From the data below, copy out the lines starting at the line containing "Task: Select the green" and ending at the line containing "tap(45, 276)", with both of those lines included. Leave the pictures out of your answer.
[BEGIN]
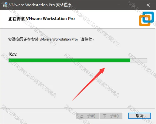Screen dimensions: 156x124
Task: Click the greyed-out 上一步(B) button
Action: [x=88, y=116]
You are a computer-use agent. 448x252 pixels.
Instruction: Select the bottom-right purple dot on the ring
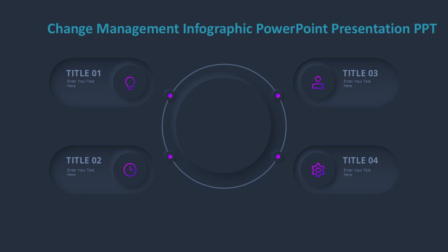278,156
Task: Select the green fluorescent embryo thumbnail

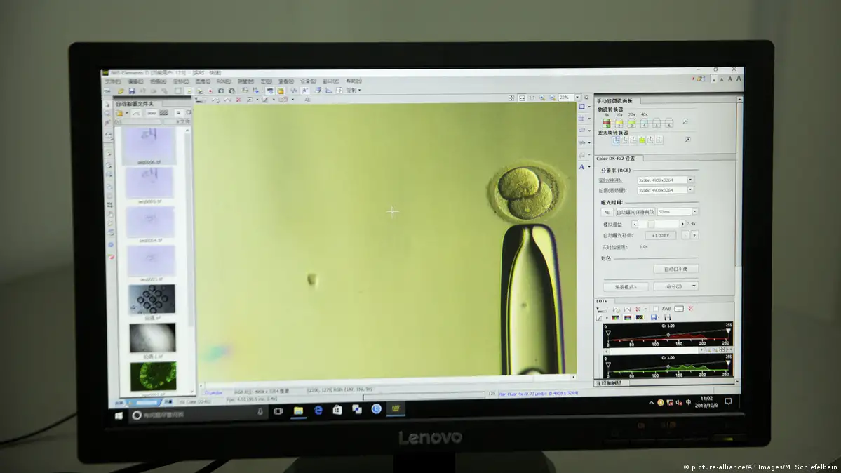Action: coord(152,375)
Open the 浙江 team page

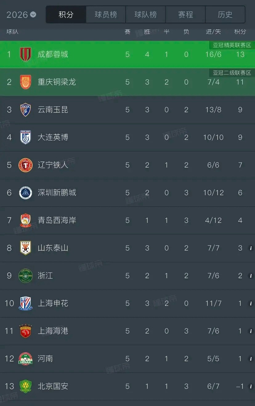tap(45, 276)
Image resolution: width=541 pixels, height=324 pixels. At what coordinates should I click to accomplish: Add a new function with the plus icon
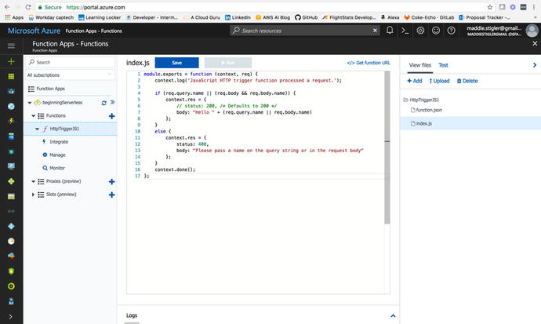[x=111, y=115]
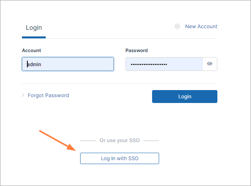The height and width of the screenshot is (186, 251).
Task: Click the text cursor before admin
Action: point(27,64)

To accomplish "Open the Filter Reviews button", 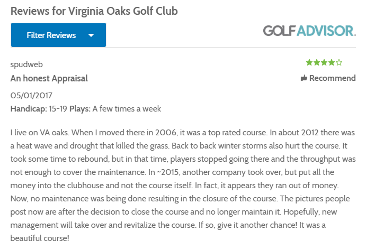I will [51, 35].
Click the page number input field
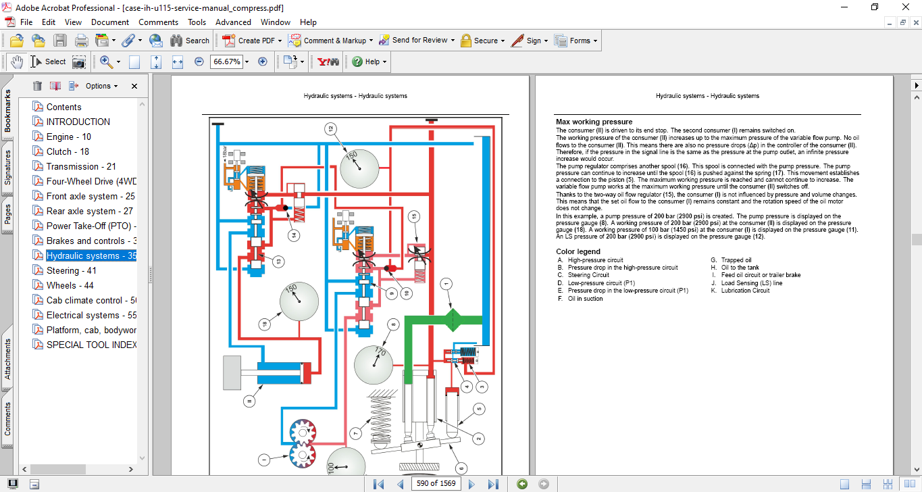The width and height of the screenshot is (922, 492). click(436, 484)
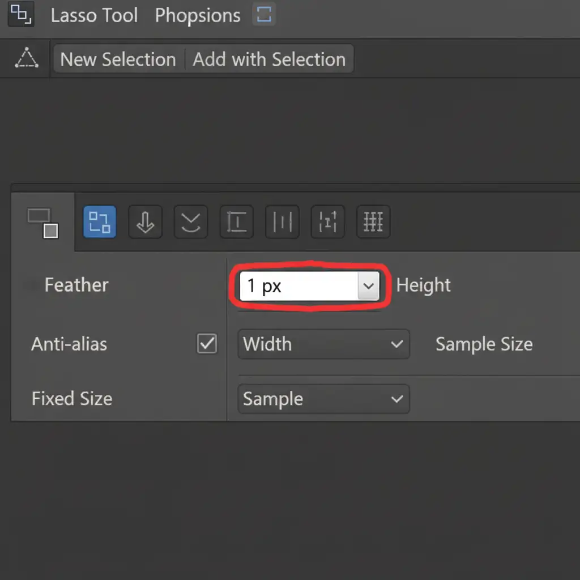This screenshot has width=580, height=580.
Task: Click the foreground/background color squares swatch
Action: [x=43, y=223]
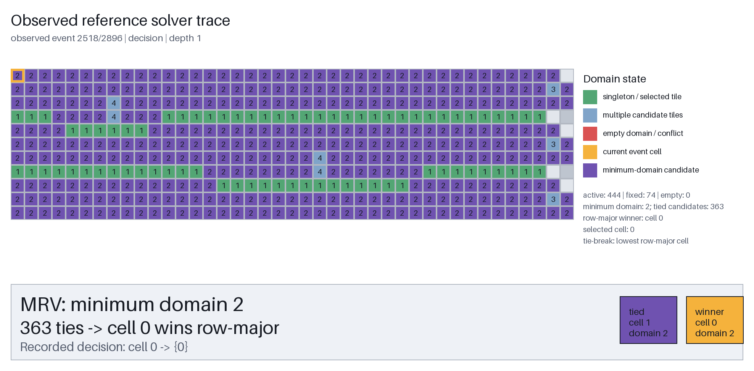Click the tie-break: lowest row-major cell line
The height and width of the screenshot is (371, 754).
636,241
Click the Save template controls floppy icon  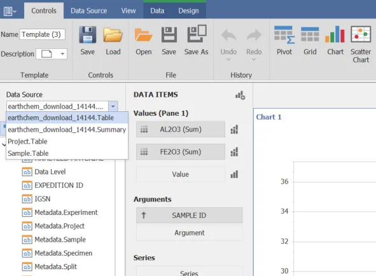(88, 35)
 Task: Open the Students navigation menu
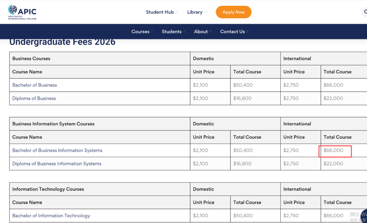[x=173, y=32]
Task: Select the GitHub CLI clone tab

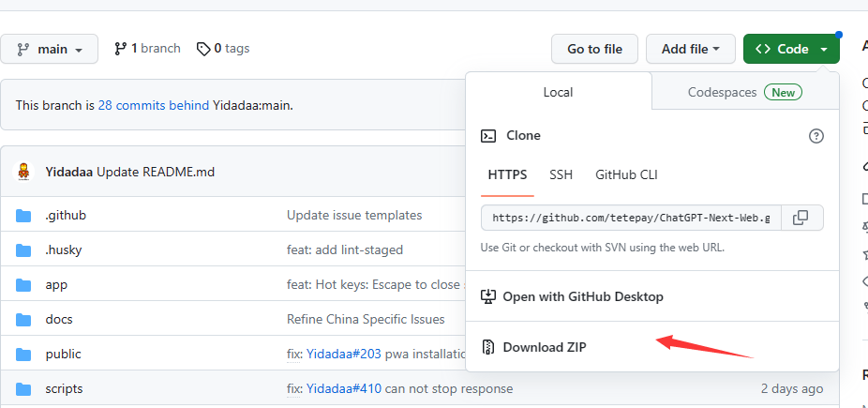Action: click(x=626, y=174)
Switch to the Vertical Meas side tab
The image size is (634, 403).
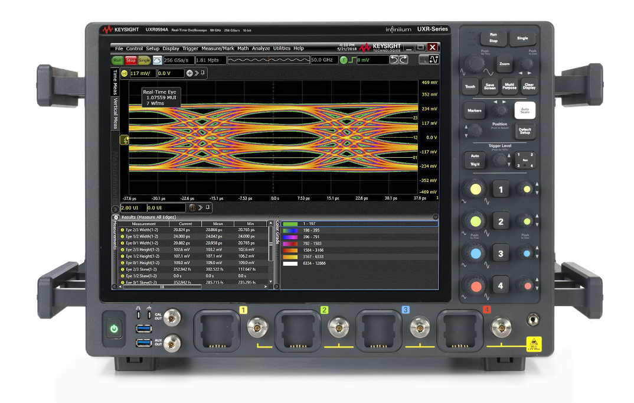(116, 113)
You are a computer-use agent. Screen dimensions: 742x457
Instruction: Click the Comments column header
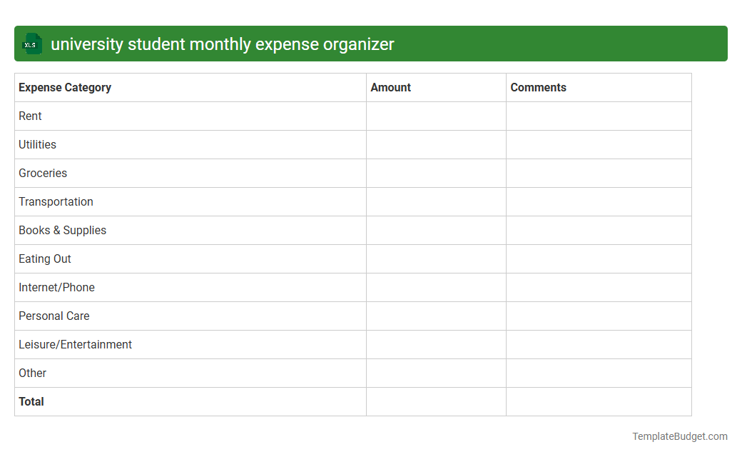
[END]
**Result for this exercise**:
Task: Select the green fluorescent embryo thumbnail

Action: coord(152,375)
Open the 浙江 team page

tap(45, 276)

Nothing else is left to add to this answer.